Where you have given your adviser authority to view and/or make transactions on your behalf, you should understand exactly what type of authority you have given and any associated risks as a result.
You should also ensure that you monitor and review your investments regularly so that you are aware of all changes and can notify the adviser if there are any issues or any investments that you are not comfortable with.
A platform is an online administration system that helps investors streamline, monitor and manage their investment transactions. It's an efficient way of coping with the often time-consuming administration if a portfolio has a variety of investment types. Platforms are also called investment "wraps", "portfolio services" and "managed accounts".
Financial advisers use platforms to offer a wide range of investment choices for their clients. There has been an increase in platforms becoming directly available to investors. However, this means you don't have an adviser's expertise if you choose to engage directly.
It is easy to overlook the fact that your superannuation is a platform of all your retirement-related investments. You should have direct access to your superannuation account, and it's a good idea to familiarise yourself with how to do this. You should be able to see when your employer's superannuation guarantee (SG) is paid or any extra contributions you make, for instance, through salary sacrifice.
As mentioned in the A beginner's guide to investment products section of this guide, managed funds are investment pools that are looked after by a fund manager who buys assets, for example, shares or bonds, on your behalf.
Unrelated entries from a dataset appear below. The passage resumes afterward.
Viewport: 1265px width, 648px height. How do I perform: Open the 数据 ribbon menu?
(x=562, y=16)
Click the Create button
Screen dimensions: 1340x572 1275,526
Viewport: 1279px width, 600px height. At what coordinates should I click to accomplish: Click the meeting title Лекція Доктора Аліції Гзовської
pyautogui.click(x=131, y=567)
Investors buy "units" in the fund, but don't own the underlying assets. Because your money is combined into larger pools, you can access investment opportunities that otherwise may be out of reach.
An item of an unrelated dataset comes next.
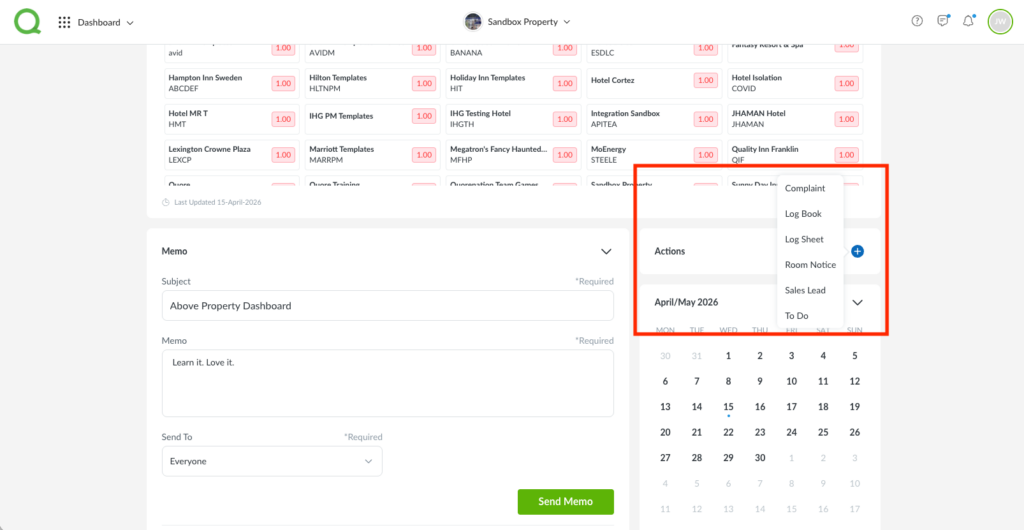Open the help question mark icon
Viewport: 1024px width, 530px height.
(x=917, y=21)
As mentioned in the A beginner's guide to investment products section of this guide, a managed account is a portfolio of investments, for instance, cash, shares, and property holdings, managed on your behalf by a professional money manager. Managed accounts are popular with wealthy or high-net-worth investors.
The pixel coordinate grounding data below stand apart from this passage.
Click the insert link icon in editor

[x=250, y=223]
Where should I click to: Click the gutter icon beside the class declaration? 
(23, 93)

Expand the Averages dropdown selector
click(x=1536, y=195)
Wrap accounts are very similar to managed accounts. Your investments are managed by your adviser or investment managers, and costs are "wrapped" into a single flat fee that covers the costs of looking after your assets. They are more expensive compared with managed accounts.
Even if you trust your adviser and receive appropriate advice, there may still be instances of fraudulent activity. As such, it is important to keep an eye on all your investments and avoid giving your adviser control over your money.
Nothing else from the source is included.